После обеда все отправились в диванную; так называлась небольшая комната, уставленная кругом высокими и узкими диванами. Стены ее были украшены тремя большими картинами в великолепных рамах. Картины эти, писанные масляными красками и отличавшиеся необыкновенною яркостию колорита, привлекали некогда просвещенное любопытство многих помещиков, и слава творца их Пантелея – крепостного живописца помещика села Долговки – прогремела по целой губернии. На двух картинах живописец изобразил своего барина, по его приказанию, в разных моментах его деятельности. На одной картине, занимавшей почти всю стену, барин представлен был величественно сидящим на коне, в охотничьем платье и картузе, спускающий со своры двух любимых собак своих, Зацепу и Занозу, на матерого русака, только что выгнанного гончими из острова… На другой он являлся в архалуке и с нагайкою в руке, любующимся на одетого по-рыцарски шута, своего любимца, которого конюх сажал на лошадь. Предметом третьей картины была жирная нимфа, покоящаяся в лесу, списанная с дворовой девки Палашки, и сатир, смотрящий на нее из-за кустов.

Петр Александрыч занялся рассматриванием этих картин в ту минуту, как Прасковья Павловна разговаривала о чем-то с своею невесткою. Последняя картина в особенности привлекла его внимание…

Нимфа Палашка, по странной прихоти природы, как две капли воды походила на горничную Прасковьи Павловны Агашку, которая в эту минуту выглядывала из полурастворенной двери на приезжих господ. Это сходство не ускользнуло от любознательного Петра Александрыча. Заметив Агашку, он улыбнулся про себя с приятностию.

Между тем Прасковья Павловна приветливо обратилась к своей невестке.

– А что, Оленька, – сказала она, – я слышала, что ты удивительная музыкантша?
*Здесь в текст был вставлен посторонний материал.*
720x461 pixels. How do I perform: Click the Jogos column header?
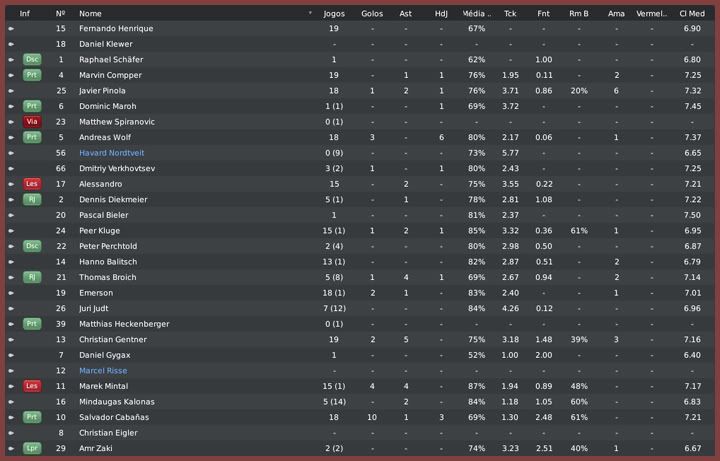(x=334, y=14)
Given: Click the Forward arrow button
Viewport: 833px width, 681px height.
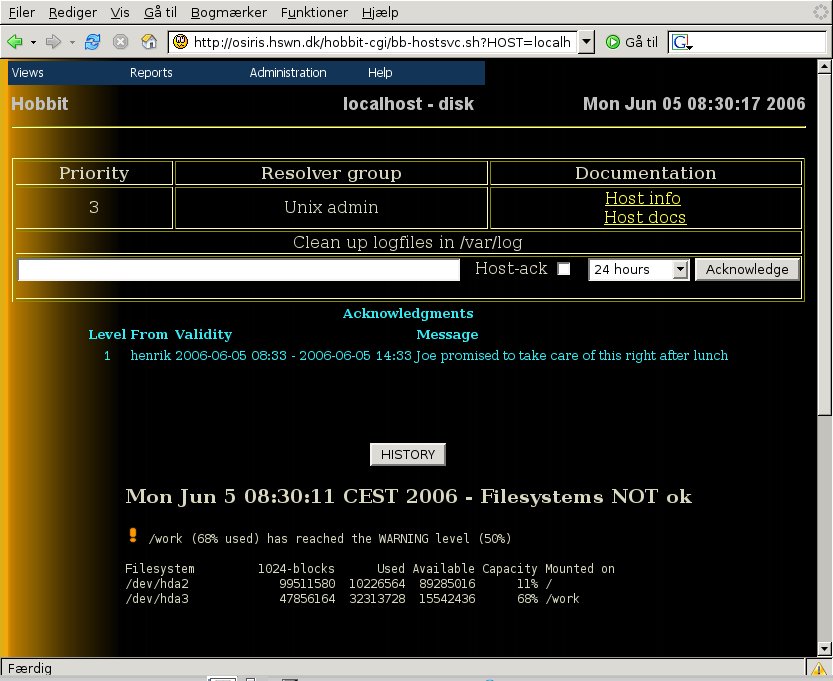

– Еще бы! – воскликнул Петр Александры?. – Ее в Петербурге ставили наряду с первыми пианистками. Недаром же я прислал сюда рояль… я за него заплатил тысячу восемьсот рублей. К тому же она еще певица: у нее премилый голос!

– Приятно иметь такие таланты, моя душенька, очень приятно. Уж я воображаю, как ты блестела в свете и как мой Петенька, глядя на тебя, радовался. Ведь ты, я думаю, беспрестанно была на балах, дружочек?

– Нет, я выезжала мало, только к самым близким знакомым, – отвечала Ольга Михайловна.

– Мало? Отчего же мало, мое сердце? Почему же молодой женщине не выезжать?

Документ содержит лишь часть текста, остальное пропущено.